Regulatory Decision Summary for Revolade

Clinical benefit for Revolade in the treatment of pediatric (≥1 years to <18 years) chronic immune thrombocytopenia purpura (cITP) to increase platelet counts in patients who have had an insufficient response to corticosteroids or immunoglobulins was primarily demonstrated in Study TRA115450 (PETIT2), a Phase III double-blind, randomized, placebo-controlled study to investigate the efficacy, safety and tolerability of eltrombopag.

The primary efficacy endpoint was a sustained platelet response, defined as the proportion of subjects achieving platelet counts ≥50 x 10⁹ /L for at least 6 out of 8 weeks (in the absence of rescue therapy), between Weeks 5 to 12 of randomized treatment. Overall, this was achieved by 40% versus 3%, eltrombopag versus placebo, respectively. The response was statistically significant and consistent across all age cohorts. During the first 12 weeks of randomized treatment, the median of the maximum duration for which a platelet count ≥50 x 10⁹/L was continuously maintained was 3 weeks for eltrombopag compared with 0 weeks for placebo. During the same period, the proportion achieving at least one platelet count >50 x 10⁹/L was 75% versus 21%, eltrombopag versus placebo, respectively. The achievement of platelet response with eltrombopag was associated with a decreased need for rescue treatment, decreased severity and incidence of bleeding, and reduction or discontinuation of baseline ITP medications.

Overall, treatment with eltrombopag was well tolerated and the safety profile was favourable.
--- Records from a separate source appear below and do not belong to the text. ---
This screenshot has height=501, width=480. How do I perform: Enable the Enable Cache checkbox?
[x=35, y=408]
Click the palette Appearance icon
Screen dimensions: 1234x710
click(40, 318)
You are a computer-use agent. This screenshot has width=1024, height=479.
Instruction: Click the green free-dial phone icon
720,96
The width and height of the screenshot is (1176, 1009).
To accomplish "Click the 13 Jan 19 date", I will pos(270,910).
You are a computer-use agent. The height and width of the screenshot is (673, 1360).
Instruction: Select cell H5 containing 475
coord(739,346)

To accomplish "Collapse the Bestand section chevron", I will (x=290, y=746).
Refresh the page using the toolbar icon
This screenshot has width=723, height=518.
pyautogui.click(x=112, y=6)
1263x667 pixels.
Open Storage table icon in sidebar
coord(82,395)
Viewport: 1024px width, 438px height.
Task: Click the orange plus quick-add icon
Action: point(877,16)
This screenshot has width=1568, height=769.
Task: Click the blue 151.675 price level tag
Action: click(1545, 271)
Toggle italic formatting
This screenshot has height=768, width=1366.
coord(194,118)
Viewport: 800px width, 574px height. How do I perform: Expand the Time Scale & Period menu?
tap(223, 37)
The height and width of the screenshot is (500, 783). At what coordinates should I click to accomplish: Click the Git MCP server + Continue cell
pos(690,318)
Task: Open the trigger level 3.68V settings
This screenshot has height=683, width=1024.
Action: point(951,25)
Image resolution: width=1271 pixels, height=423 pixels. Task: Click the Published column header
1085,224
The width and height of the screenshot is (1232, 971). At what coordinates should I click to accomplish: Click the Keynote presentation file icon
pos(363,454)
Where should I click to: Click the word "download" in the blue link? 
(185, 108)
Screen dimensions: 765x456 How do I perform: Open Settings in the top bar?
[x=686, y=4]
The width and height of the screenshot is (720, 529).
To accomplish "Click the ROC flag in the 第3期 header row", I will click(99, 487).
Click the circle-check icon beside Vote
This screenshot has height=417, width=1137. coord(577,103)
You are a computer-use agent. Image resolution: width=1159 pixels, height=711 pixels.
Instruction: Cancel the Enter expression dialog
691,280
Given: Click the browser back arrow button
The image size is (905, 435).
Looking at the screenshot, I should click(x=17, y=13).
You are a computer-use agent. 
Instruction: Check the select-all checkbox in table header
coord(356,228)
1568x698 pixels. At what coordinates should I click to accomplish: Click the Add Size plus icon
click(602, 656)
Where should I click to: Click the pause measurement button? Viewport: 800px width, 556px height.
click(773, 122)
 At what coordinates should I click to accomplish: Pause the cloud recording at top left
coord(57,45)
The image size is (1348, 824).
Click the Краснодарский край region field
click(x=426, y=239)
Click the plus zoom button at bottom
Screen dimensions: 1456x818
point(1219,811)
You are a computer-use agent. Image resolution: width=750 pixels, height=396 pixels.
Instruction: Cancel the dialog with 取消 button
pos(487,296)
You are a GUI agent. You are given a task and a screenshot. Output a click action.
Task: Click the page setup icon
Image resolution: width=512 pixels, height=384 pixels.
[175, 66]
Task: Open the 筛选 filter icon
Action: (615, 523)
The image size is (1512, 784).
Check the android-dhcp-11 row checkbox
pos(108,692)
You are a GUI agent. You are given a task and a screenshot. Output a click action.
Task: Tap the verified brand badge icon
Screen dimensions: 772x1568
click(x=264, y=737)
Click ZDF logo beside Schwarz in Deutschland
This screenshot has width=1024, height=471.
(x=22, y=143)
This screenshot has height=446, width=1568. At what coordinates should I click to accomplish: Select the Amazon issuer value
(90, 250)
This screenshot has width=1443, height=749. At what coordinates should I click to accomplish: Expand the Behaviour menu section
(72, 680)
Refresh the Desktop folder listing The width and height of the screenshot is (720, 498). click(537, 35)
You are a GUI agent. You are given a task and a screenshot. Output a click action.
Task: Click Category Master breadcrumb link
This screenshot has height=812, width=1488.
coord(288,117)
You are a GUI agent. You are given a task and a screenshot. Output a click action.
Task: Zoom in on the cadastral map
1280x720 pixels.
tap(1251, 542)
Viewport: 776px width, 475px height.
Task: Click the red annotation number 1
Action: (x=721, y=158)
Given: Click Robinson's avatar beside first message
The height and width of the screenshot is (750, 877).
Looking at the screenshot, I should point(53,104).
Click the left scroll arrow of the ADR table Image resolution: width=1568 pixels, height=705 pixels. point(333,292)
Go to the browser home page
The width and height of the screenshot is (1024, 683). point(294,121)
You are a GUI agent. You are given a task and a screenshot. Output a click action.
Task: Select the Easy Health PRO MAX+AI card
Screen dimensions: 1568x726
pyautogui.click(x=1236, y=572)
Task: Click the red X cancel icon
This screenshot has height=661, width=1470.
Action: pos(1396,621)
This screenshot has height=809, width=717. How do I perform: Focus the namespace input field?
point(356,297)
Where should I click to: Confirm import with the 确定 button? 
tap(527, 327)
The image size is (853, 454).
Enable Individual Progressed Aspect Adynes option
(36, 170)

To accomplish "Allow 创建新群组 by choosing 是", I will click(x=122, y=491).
Adverse events (AEs) were manageable with appropriate safety monitoring and intervention as needed. The most common AEs (≥10%) with a higher incidence for eltrombopag versus placebo were nasopharyngitis, rhinitis, cough, and upper respiratory tract infection. Common AEs (≥3%) with a higher incidence for eltrombopag versus placebo included abdominal pain, aspartate aminotransferase (AST) increased, pyrexia, alanine aminotransferase (ALT) increased, decreased appetite, diarrhea, oropharyngeal pain, rash, toothache, and vitamin D deficiency. Two cataract events were observed in eltrombopag subjects concurrently using corticosteroids.

Based on pharmacokinetics, efficacy and safety data, effective eltrombopag dosing in pediatric cITP patients was established. Individualization of dosing regimen based on each patients platelet counts is required.

The powder for oral suspension (PfOS) formulation of Revolade was withdrawn by Novartis. As such, Revolade will only be marketed as tablets. While the pivotal safety and efficacy data for subjects 1-5 years of age who were administered the PfOS formulation in pediatric clinical trials remained relevant to the benefit-risk analysis, with withdrawal of this formulation, the ability to swallow tablets whole became an important prerequisite for the safe administration to any patient, regardless of age. These concerns were mitigated via labelling.

Based on the data reviewed, the benefit-risk assessment for Revolade for the treatment of pediatric cITP to increase platelet counts in pediatric patients who have had an insufficient response to corticosteroids or immunoglobulins was considered to be positive. Of note, the long-term efficacy and safety of eltrombopag have not been established in pediatric ITP patients. As the overall safety profile in pediatric subjects was similar to the safety profile in adults, no changes to current risk management strategies were needed.